There have been high level political commitments made in the last 8 years to address sexual violence in armed conflict – both to prevent one’s own forces committing it (including SEA) and to prevent it in areas of operations, and to address the needs of survivors.
How are commitments regarding sexual violence being addressed in military doctrine and operations? Will response to sexual violence by third parties ever be regarded as more than essentially discretionary for a commander, always weighed against its cost in terms of other mission objectives and force security?
How do we better build an understanding of IHL and IHRL beyond legal advisors and among our action-oriented military commanders? This debate appears confined to an exchange between the legal representatives of advocate and defence. Very few if any readings, for example, on the legal implications of IHL appear on the reading lists of higher and advanced defence colleges. Even less–beyond basic Law of Armed Conflict training–appears at intermediate officer and other ranks level.

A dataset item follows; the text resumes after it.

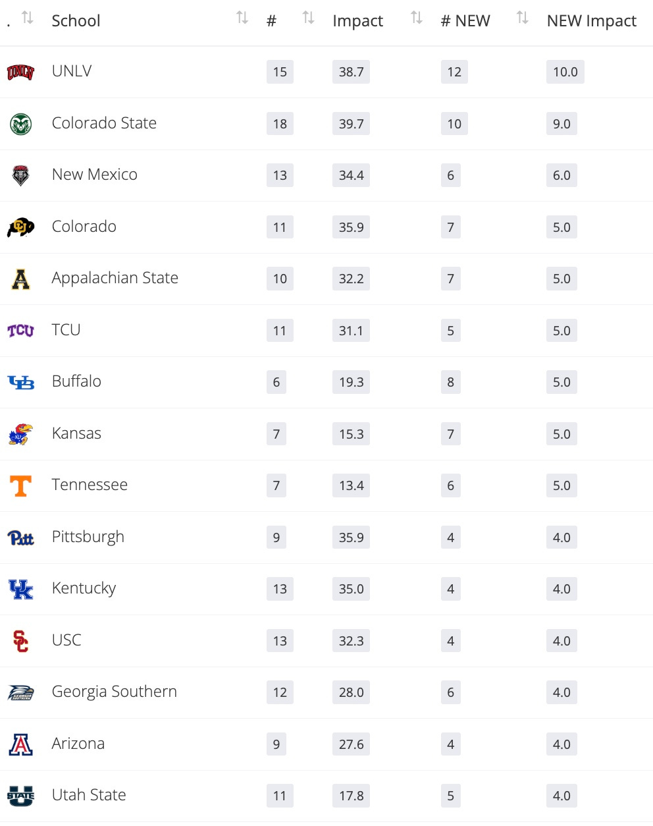Click the Utah State logo
Image resolution: width=653 pixels, height=826 pixels.
click(20, 796)
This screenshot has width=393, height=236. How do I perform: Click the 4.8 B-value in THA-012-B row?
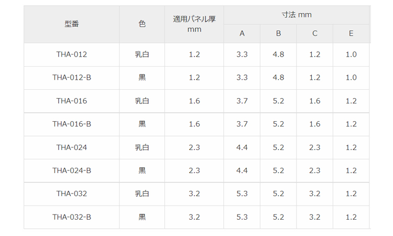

So this debate among advisors is necessary, but likely to be insufficient in the field., leading to accusations by commanders about the ‘fog of law’.
Can Child Soldiers be ‘members of non-state armed groups’ or can they merely ‘directly participate in hostilities’ (with the view on the far reaching targeting consequences: revolving door/ continuous targeting)? Furthermore, should child soldiers be prosecuted for their crimes committed during direct participation in hostilities or should alternatives be explored (such as transitional justice mechanisms)?
I would like to know about some practical experiences on criminal investigation on the battlefield and in middle of combat operations.
Thanks.
Thank you ICRC and panelists for the great talk. Is there a plan to certify this and future talks for continuing legal education credit in the US?
Hi Harry,
Thanks for your kind words. These events are organized for the sake of energizing humanitarian debates but do not lead to formal education credits.